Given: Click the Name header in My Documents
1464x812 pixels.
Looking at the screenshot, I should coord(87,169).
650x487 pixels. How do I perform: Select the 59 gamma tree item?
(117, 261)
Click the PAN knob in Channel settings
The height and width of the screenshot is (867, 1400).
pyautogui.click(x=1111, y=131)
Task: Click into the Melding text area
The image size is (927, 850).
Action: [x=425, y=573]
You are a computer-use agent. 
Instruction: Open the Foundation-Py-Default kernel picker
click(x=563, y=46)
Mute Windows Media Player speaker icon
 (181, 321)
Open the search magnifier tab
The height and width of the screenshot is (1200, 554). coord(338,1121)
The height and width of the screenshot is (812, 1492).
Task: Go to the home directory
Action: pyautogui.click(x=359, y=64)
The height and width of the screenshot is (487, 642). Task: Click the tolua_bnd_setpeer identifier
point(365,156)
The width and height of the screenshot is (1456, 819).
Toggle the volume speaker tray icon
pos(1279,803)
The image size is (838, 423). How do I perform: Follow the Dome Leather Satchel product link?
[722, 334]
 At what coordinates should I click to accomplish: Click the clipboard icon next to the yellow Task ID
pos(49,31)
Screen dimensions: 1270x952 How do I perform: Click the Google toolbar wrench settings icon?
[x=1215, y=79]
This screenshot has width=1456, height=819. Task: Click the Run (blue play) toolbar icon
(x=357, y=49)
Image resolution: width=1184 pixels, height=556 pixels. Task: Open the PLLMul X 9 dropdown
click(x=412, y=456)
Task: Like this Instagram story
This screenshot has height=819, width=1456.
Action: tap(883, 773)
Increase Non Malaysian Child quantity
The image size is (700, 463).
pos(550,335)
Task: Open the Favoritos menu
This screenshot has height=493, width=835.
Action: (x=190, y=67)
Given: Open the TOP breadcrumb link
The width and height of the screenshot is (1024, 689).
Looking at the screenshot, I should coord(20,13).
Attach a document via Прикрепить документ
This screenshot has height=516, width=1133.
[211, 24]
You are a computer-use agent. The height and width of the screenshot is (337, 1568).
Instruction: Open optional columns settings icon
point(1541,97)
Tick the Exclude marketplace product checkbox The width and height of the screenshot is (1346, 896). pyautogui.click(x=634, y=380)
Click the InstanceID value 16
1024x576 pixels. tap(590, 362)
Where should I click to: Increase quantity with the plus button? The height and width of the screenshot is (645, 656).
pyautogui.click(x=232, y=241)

==================================================

**Task requirements**
Please count the lines in the listing above that contain the word "Increase". Give only the number.

**Answer to this task**
2